Page extract
Have you sorted out the updates before 20100530 in /usr/ports/UPDATING (especially the KDE stuff mentioned 20100511) ? If yes, clean all working directories, update the ports tree and try again. If it doesn't help OR you haven't followed the UPDATING notes, remove all ports and reinstall from scratch (or follow the orders 20100530 and try again later).


----------



## mfaridi (Jun 14, 2010)

I update KDE stuff mentioned 20100511 . I have very old KDE and update it with read /usr/ports/UPDATING , but right now I want update all packages are depend on gettext


----------



## hydra (Jun 14, 2010)

Maybe the best thing would be to reinstall everything from scratch. Make a copy of /usr/local/etc, note down the output of *pkg_info*, then delete all ports with *pkg_delete -af*. Delete everything in /usr/ports except for the distfiles, create a backup and remove */var/db/ports*, remove /var/db/portsnap. Reboot your machine, download the ports infrastructure with *portsnap fetch extract* and use the attached script to rebuild your FreeBSD (I recommend doing fetch, config and then install while enjoying a bike-ride or something similar). Adjust the _$wish_ variable in the script to fit your needs.


----------



## mfaridi (Jun 15, 2010)

Material provided
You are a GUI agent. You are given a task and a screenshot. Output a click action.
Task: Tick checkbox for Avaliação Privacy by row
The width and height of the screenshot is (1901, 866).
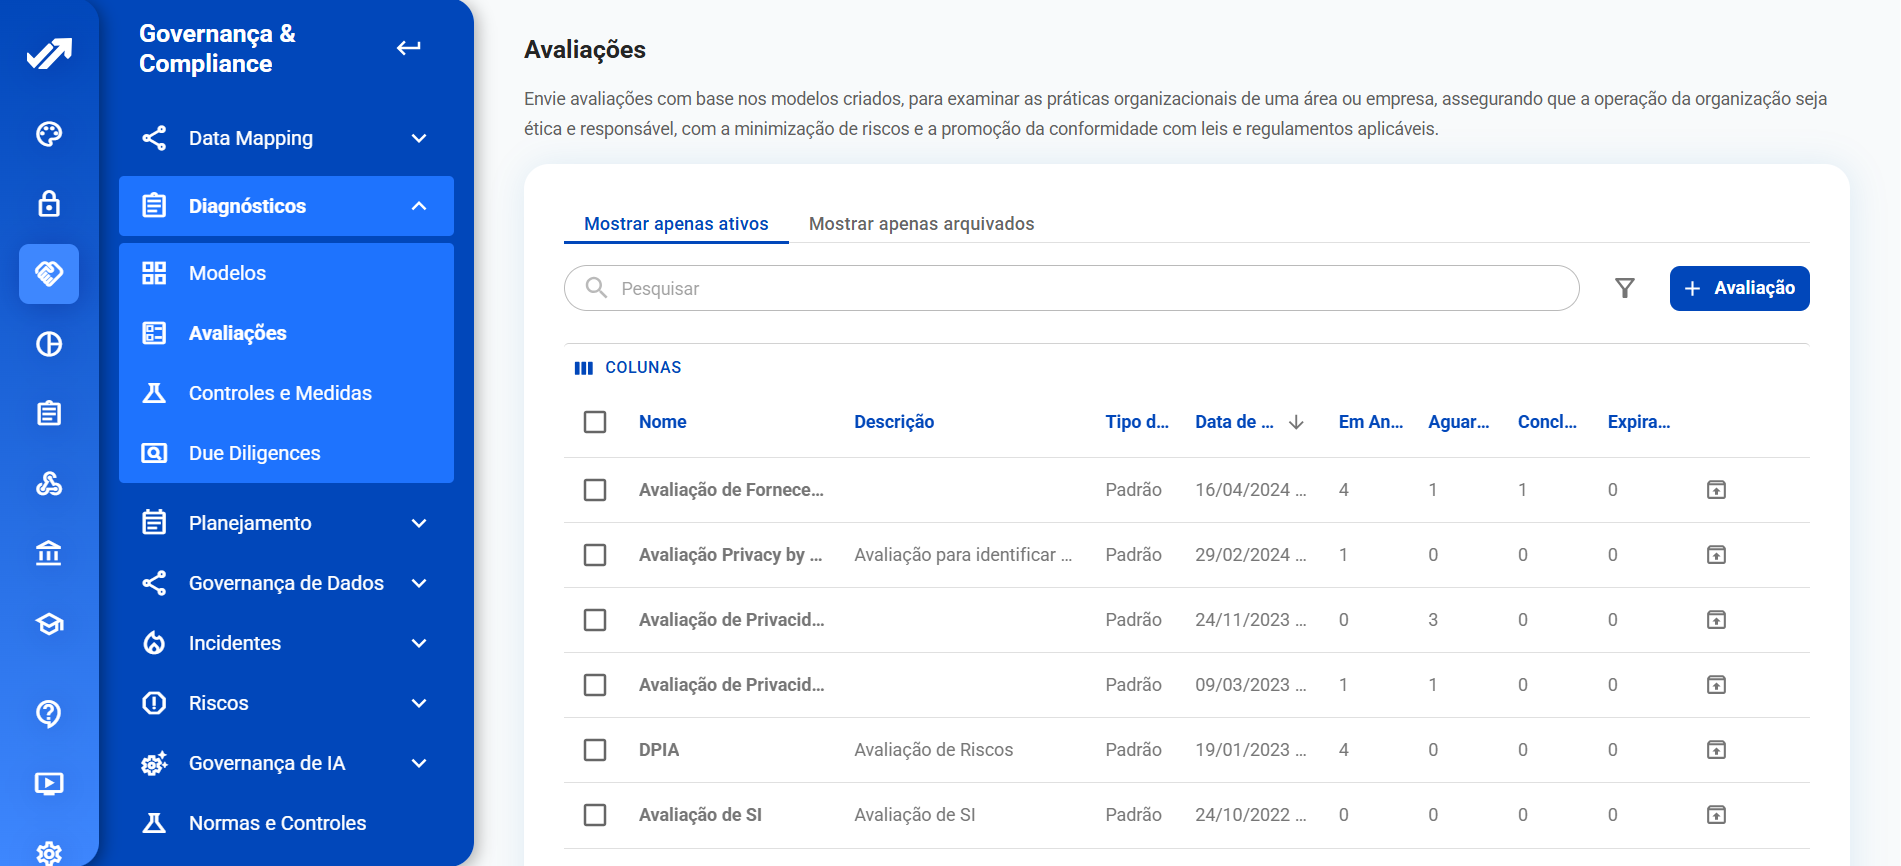click(x=595, y=555)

Problems to solve
1. In the FreeBSD ports thread, what command does hydra give for deleting all ports?
2. Pick up the FreeBSD ports thread after its last line and continue it.
The material stands apart from the FreeBSD ports thread.

Results by task
1. pkg_delete -af

2.
with your guide I must delete all thing and start from scratch , but I use FreeBSD in office and I use it for my work and if I start from begin , I have to spend many time to compile many thing and my boss do not let me , my system is production system and I use this system for check our server and services


----------



## hydra (Jun 15, 2010)

You don't really start from scratch, because your settings remain - all you need are the new binaries. It's your choice, either try later with the newer port tree, leave your system running as is (do you want to upgrade because of new some features ?) or delete everything and set up a light WM like Fluxbox. You should be able to compile it quite fast and while working in the minimalistic WM, you can compile KDE or GNOME. Besides, you can connect to servers from the console. Or you really need Xorg to work (OpenOffice, non-cli web-browser) ?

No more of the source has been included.